=== Material do exercício ===

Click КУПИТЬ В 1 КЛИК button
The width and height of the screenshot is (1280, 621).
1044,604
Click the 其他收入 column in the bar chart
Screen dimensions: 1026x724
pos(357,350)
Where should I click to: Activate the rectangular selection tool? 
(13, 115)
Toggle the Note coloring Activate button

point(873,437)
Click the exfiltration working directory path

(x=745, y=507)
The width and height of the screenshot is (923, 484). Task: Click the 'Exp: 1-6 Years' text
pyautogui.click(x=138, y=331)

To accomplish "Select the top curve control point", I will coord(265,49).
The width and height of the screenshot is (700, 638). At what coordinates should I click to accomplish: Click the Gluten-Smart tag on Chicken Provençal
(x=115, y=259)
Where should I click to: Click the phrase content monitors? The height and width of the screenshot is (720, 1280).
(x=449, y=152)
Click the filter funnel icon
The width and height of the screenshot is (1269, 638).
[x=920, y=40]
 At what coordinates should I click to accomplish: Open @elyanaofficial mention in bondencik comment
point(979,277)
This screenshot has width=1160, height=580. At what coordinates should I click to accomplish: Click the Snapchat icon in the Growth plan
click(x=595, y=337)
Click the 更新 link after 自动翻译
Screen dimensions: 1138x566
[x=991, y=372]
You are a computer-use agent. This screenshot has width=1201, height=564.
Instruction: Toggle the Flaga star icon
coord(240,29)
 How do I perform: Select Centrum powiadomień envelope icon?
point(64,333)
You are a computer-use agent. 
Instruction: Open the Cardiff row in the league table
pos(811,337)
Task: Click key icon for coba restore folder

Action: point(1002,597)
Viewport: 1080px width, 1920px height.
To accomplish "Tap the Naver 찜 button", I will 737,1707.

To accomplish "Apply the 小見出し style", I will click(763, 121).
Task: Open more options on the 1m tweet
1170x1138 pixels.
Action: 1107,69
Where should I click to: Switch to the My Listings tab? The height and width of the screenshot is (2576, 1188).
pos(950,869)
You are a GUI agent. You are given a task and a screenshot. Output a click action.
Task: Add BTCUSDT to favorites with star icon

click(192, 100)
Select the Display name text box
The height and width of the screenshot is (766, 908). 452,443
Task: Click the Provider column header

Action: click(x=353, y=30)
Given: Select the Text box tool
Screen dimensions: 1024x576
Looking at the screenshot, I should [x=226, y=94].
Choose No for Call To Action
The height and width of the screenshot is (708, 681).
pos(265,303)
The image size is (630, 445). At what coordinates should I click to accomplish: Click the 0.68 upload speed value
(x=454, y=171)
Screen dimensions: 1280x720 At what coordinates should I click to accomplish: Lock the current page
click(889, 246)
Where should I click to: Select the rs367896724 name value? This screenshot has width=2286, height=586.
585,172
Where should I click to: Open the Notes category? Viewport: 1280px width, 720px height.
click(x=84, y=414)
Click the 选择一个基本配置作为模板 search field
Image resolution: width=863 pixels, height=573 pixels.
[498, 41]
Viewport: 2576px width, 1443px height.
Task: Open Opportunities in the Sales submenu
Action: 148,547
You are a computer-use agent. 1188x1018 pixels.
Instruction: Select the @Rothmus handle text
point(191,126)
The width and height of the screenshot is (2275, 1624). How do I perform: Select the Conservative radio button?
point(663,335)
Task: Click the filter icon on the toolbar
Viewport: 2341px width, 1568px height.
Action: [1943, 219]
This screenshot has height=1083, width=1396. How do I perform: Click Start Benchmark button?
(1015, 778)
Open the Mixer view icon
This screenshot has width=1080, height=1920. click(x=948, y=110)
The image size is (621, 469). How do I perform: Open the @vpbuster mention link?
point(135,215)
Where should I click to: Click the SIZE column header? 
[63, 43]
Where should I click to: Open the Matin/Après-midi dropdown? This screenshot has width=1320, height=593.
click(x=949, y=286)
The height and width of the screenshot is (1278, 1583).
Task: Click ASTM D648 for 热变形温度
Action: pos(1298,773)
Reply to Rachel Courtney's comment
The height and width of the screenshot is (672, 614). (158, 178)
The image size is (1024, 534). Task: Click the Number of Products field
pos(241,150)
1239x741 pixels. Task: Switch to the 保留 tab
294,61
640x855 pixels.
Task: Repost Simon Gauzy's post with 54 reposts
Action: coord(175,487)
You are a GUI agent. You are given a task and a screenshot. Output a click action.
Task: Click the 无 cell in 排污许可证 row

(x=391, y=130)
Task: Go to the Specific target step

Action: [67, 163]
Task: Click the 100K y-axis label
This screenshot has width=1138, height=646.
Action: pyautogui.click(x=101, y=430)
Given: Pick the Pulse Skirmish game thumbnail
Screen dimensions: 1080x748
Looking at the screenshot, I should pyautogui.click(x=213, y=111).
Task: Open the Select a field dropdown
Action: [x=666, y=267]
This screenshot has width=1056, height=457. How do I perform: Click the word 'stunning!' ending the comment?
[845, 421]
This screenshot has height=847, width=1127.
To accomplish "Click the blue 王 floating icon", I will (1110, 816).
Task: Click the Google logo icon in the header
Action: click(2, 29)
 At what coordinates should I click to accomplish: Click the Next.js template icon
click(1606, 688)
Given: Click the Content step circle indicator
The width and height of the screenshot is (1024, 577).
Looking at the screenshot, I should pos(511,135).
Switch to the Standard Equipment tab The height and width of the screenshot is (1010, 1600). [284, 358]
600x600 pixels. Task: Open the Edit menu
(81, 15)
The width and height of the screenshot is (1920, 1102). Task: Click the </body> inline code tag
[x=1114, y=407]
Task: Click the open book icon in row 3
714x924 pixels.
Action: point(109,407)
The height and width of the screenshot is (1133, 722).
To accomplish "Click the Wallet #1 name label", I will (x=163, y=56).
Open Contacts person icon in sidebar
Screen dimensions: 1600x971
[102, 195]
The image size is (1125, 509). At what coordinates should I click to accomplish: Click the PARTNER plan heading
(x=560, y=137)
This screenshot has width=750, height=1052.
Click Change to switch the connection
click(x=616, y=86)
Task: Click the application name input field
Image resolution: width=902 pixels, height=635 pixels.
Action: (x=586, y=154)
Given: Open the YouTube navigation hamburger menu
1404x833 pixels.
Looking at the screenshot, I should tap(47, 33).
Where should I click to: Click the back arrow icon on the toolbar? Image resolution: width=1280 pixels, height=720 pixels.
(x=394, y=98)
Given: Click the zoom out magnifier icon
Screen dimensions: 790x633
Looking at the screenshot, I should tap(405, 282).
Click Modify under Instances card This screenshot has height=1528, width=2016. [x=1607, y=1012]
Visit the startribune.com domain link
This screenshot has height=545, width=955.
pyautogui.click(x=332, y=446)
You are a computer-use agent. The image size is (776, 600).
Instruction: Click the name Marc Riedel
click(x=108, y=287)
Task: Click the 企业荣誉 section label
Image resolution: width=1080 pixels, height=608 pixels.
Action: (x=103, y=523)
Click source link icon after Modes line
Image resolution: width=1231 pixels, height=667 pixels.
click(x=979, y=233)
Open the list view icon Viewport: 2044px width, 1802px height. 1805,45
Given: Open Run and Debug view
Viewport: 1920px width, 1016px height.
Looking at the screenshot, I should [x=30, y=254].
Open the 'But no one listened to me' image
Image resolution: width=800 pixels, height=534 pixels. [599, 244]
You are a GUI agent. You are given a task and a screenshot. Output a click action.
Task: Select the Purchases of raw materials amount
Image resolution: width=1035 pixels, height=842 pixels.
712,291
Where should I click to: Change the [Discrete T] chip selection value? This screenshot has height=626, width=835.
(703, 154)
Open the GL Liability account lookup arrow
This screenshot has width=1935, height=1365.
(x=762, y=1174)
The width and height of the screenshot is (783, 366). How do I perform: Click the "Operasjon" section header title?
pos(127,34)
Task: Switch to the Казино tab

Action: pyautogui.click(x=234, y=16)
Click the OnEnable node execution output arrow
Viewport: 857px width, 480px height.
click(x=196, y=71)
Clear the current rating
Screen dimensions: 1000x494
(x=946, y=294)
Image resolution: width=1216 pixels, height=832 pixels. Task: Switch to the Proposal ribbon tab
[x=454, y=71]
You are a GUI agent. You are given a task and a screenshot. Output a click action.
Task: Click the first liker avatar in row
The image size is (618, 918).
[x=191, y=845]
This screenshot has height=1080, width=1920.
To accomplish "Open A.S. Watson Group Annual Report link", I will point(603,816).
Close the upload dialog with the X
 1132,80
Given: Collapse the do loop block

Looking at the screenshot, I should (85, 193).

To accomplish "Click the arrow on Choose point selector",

===

Mostre todas as linhas acima que contêm a palavra "column", copiando cada uma sem nenhuma alteração.

▶ [Resposta ao exercício]
Click the 其他收入 column in the bar chart
Task: Click the Provider column header
Where should I click to: Click the SIZE column header? 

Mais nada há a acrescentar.